I wonder whether what is happening in America parallels the social democratisation of the dominant parties long prevalent in Germany. If the below author is right, cannot what he argues be interpreted to mean that the political system of the US is effectively shedding the non-social-democratic fringe? Democrats and Republicans are vying for support by the social democratic majority. That, of course, assumes that the author's statistical estimates of the number of anti-establishment Republicans are exaggerated:
The Republican Party died during the struggle over Obamacare. Its most vital elected officials chose to represent their voters. This left their erstwhile leaders to continue pursuing acceptance by the ruling party, its press and its class. The result is a new party that represents the roughly three fourths of Republican voters whose social identities are alien to those of the ruling class and whose political identity is defined by opposition to the ruling party. These voters are outsiders to modern America’s power structure. Hence the new party that represents them is a “country party” in the British tradition of Viscount Bolingbroke’s early eighteenth century Whigs, who represented the country class against the royal court and its allies in Parliament. The forthcoming food fight over the name “Republican” is of secondary importance. [...]

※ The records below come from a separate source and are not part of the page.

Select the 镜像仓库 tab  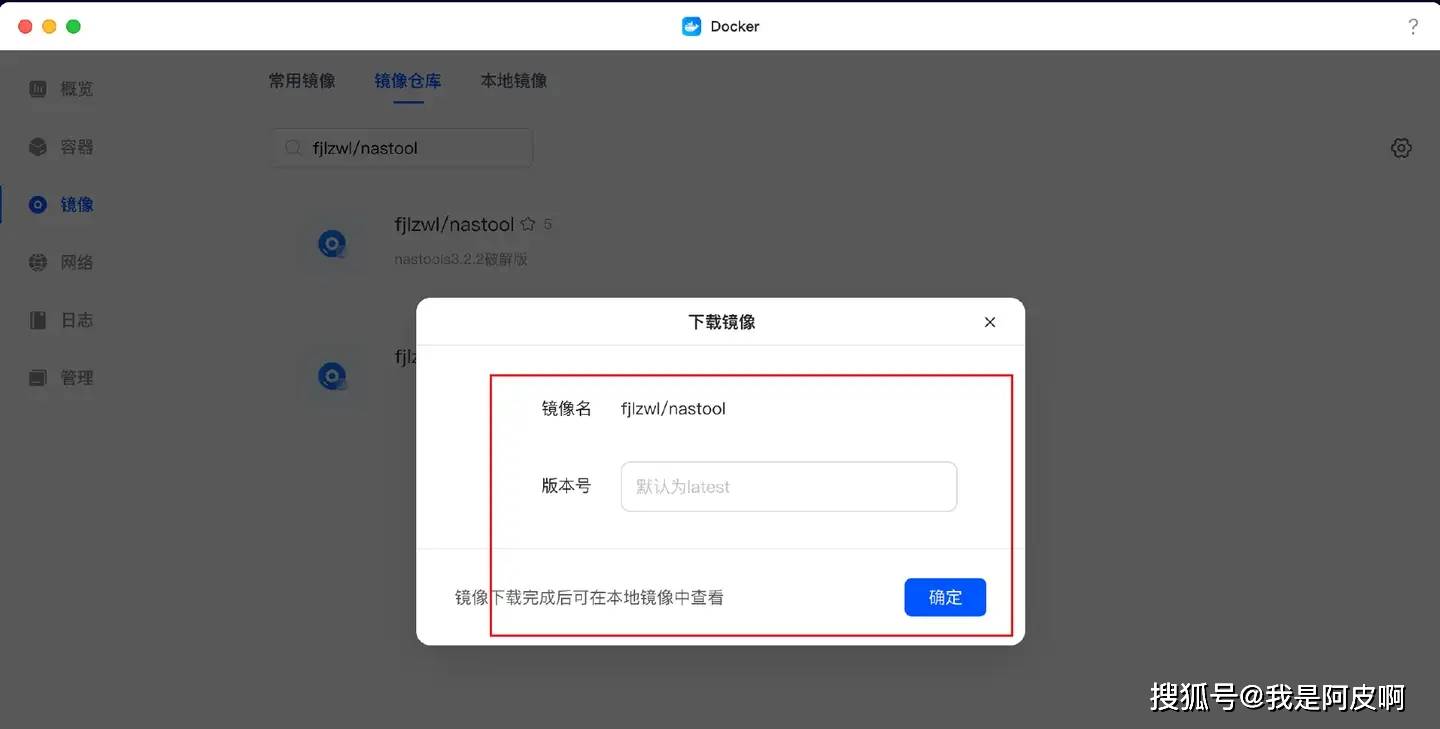[408, 80]
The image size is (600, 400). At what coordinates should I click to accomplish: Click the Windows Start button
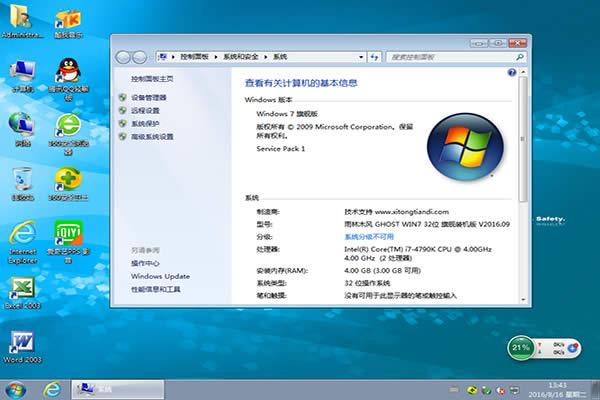tap(16, 388)
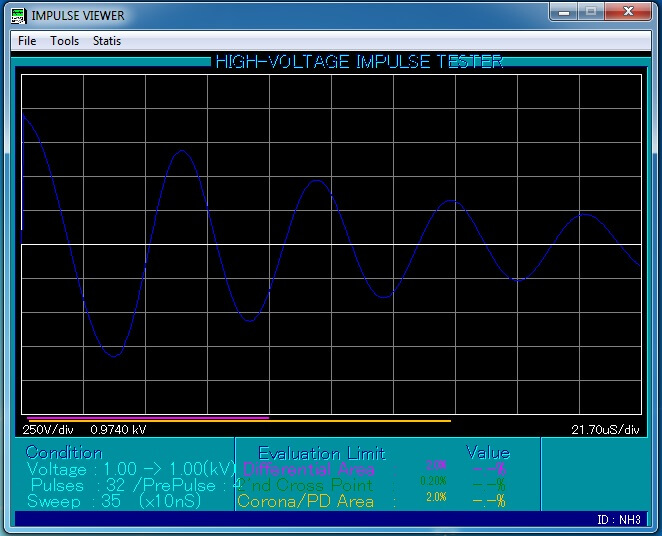662x536 pixels.
Task: Click the Corona/PD Area label
Action: point(306,501)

This has been a long time coming. Obamacare was a trigger, not a cause. While a majority of Democrats feel that officials who bear that label represent them well, only about a fourth of Republican voters and an even smaller proportion of independents trust Republican officials to represent them. [...]

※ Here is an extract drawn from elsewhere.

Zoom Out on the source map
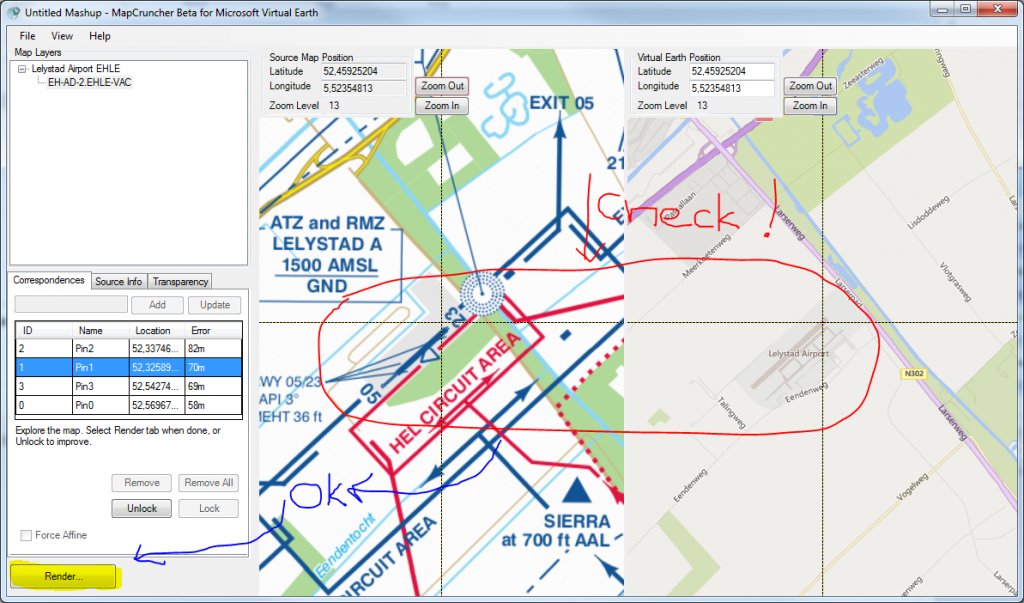1024x603 pixels. click(441, 86)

Rather than defending their voters’ socio-political identities, they ignore, soft-pedal, or give mere lip service to their voters’ concerns. It chooses candidates for office whose election only steadies America on a course of which most Americans disapprove. [...]
The issue groups’ joint endeavor to de-fund Obamacare, their joint rejection of the Republican Party’s leadership, and the collaboration of Republican legislators who had been endorsed by some but not others of these groups, effectively forms a new party. The question is not what the Republican Establishment will do with these dissidents but what the dissidents will do with the Establishment.
Make sure to read the entire article.
I started the Reprise series with this post here.
Posted by Georg Thomas on 03/20/2016 at 12:42 PM in A Climate of Changes, American Culture, Barack Obama, Books & Media, Congress, Current Affairs, Electoral Prospects, Georg Thomas, Grassroots Activism, Health Care, History Lessons, Media/Media Bias, Presidency, U.S., Presidential Race--Then and Later, Pure Politics, Republicans, Social Philosophy | Permalink | Comments (0)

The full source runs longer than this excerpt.